Lawmakers in Washington state have advanced a privacy bill that would require companies to obtain people's opt-in consent before drawing on “sensitive” data -- including precise geolocation data, biometric data and information that could reveal people's race, ethnicity, religious beliefs, health conditions, immigration status or sexual orientation -- for ad targeting.
The Washington Privacy Act (SB 5062), introduced by Sen. Reuven Carlyle, would also require companies to allow people to delete data about themselves, and to opt out of the disclosure of non-sensitive data.
“A strong data privacy law enables consumers to correct, delete, opt-out & stop the sale of their data,” Carlyle tweeted Thursday afternoon.
The state senate committee on environment, energy and technology voted 12-1 Thursday to send the measure to the committee on ways and means.
This year marks the third time Carlyle has proposed privacy legislation.
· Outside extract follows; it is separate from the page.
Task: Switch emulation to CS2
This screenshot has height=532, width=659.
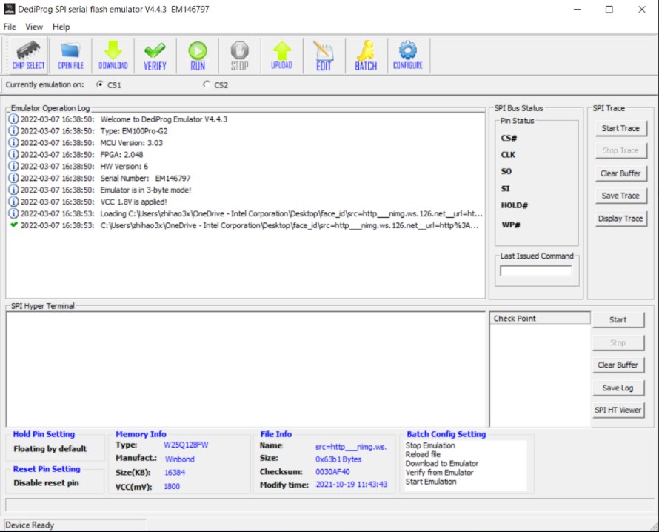Action: point(207,84)
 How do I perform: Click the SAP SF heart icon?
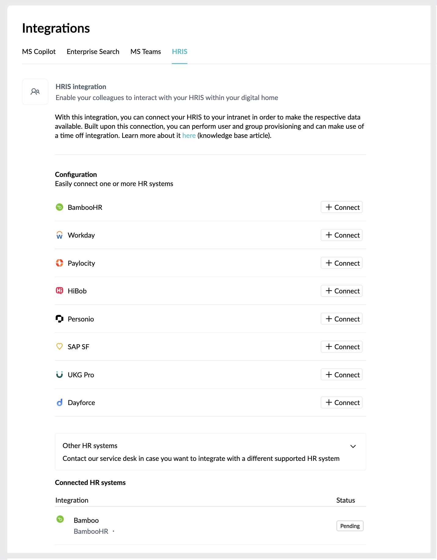point(60,346)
A measure he introduced last year failed in March, after lawmakers were unable to agree on whether consumers should be able to sue over violations.
The state Senate's version of last year's failed bill that would have vested enforcement with the attorney general, but the House's version would have also allowed consumers to sue.
The current bill empowers the state attorney general, but not consumers, to sue over violations.
This year's proposed legislation includes several new provisions, including a directive that the state privacy office and attorney general study whether companies should be required to honor browser-based opt-out commands, such as a “do not sell” signal people could transmit via web browsers.
Earlier this month, the watchdog Consumer Reports proposed several revisions to the bill. Among others, the group said the bill should allow consumers to sue over violations.
“Consumers should be able to hold companies accountable in some way for violating their rights -- there should be some form of a private right of action,” the organization wrote in a letter to Carlyle.